• _Entries shown_:
———

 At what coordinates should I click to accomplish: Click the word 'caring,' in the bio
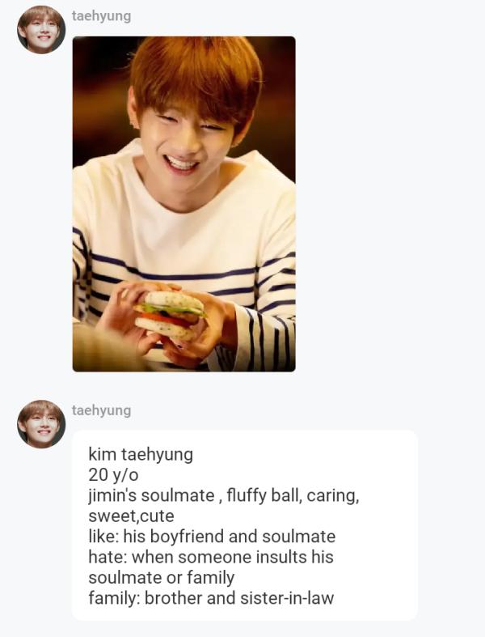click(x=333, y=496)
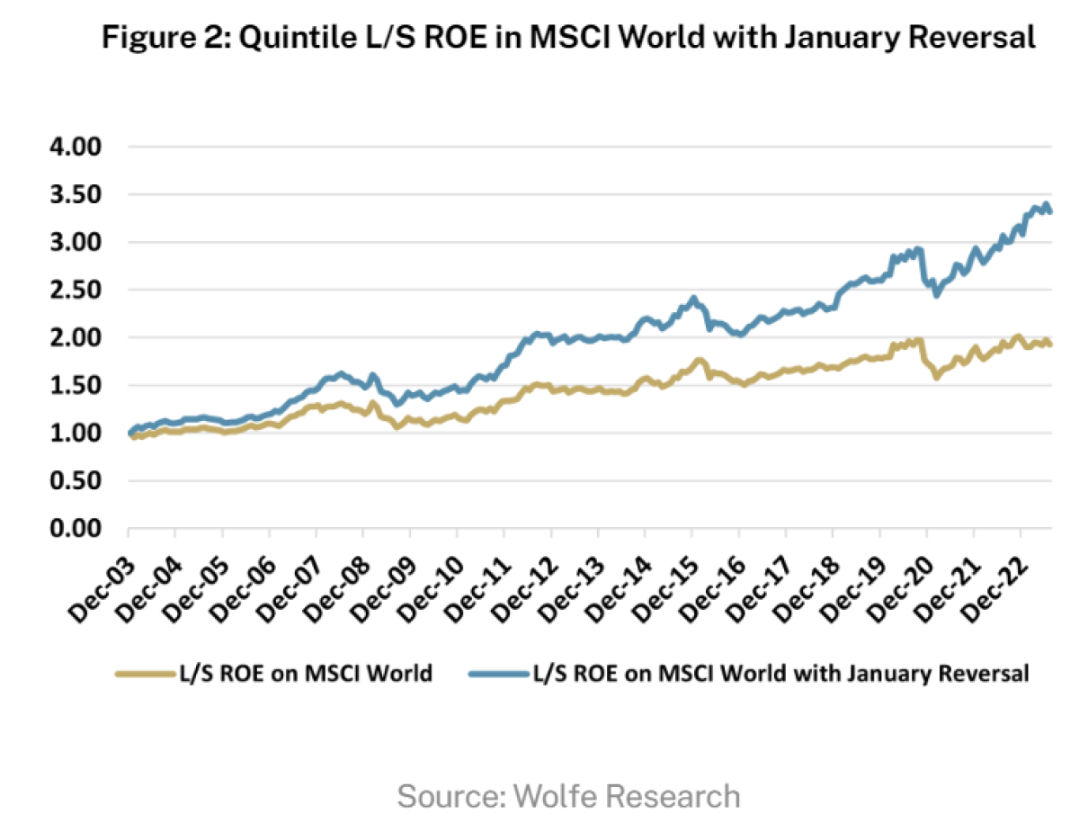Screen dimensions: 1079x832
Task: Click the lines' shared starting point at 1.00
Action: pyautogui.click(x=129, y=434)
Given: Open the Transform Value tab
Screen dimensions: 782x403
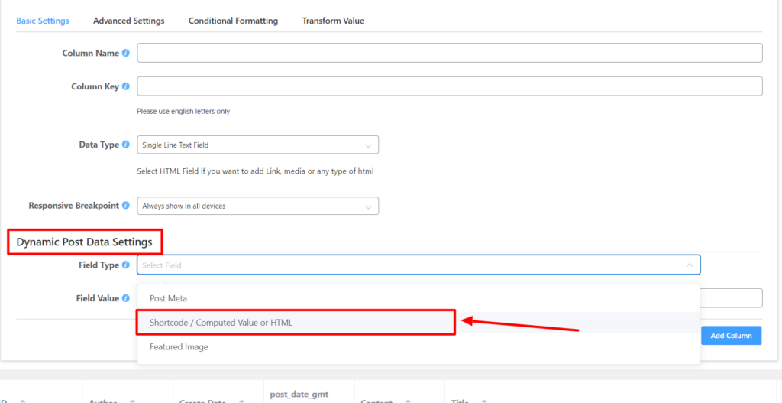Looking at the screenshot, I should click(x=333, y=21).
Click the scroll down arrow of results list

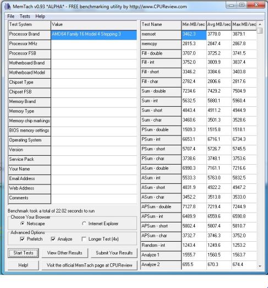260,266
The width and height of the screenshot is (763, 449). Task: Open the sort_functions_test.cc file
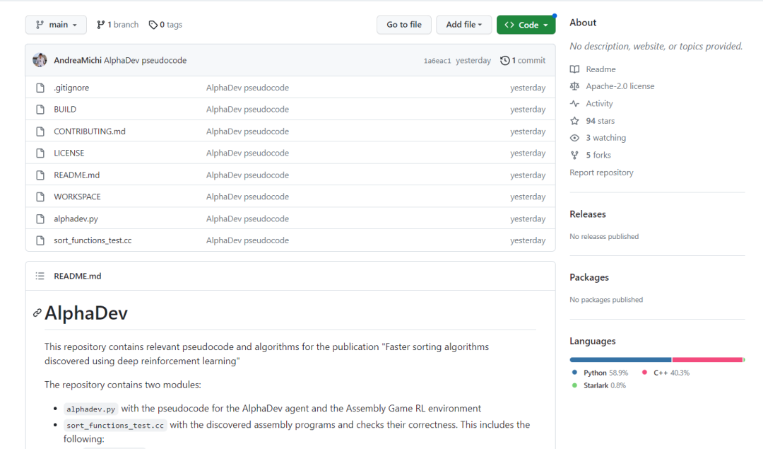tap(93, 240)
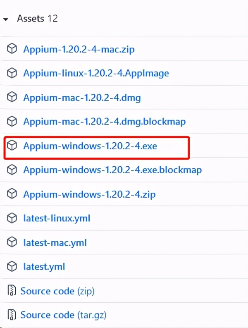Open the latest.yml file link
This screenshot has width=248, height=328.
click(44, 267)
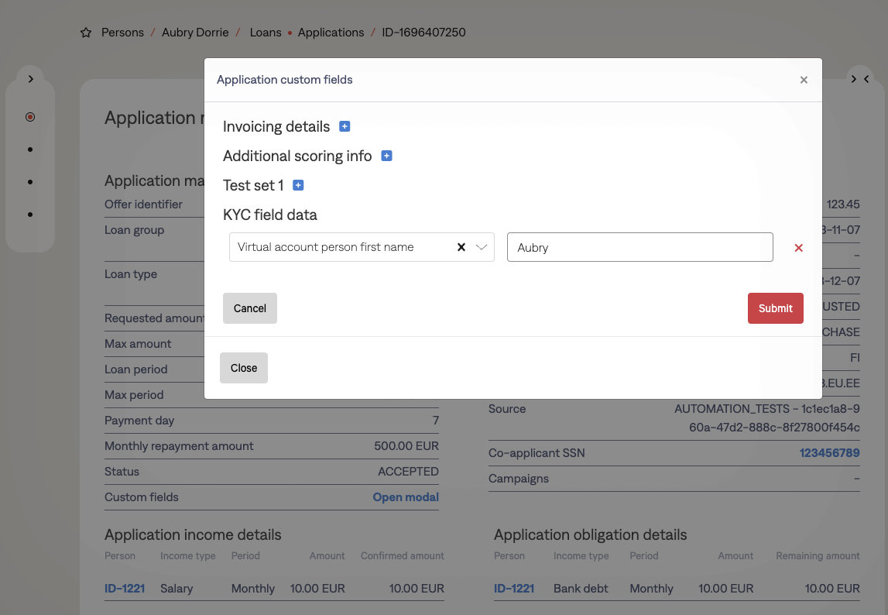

———

• _Your objective_: The records above must be printed exactly; the pictures stay out.

• _Response to this task_:
 At what coordinates should I click to accomplish: Click the word 'caring,' in the bio
click(x=333, y=496)
Screen dimensions: 1079x832
Task: Click the lines' shared starting point at 1.00
Action: pyautogui.click(x=129, y=434)
Given: Open the Transform Value tab
Screen dimensions: 782x403
Looking at the screenshot, I should click(x=333, y=21).
Click the scroll down arrow of results list

260,266
The width and height of the screenshot is (763, 449). Task: Open the sort_functions_test.cc file
tap(93, 240)
Open the latest.yml file link
This screenshot has width=248, height=328.
click(44, 267)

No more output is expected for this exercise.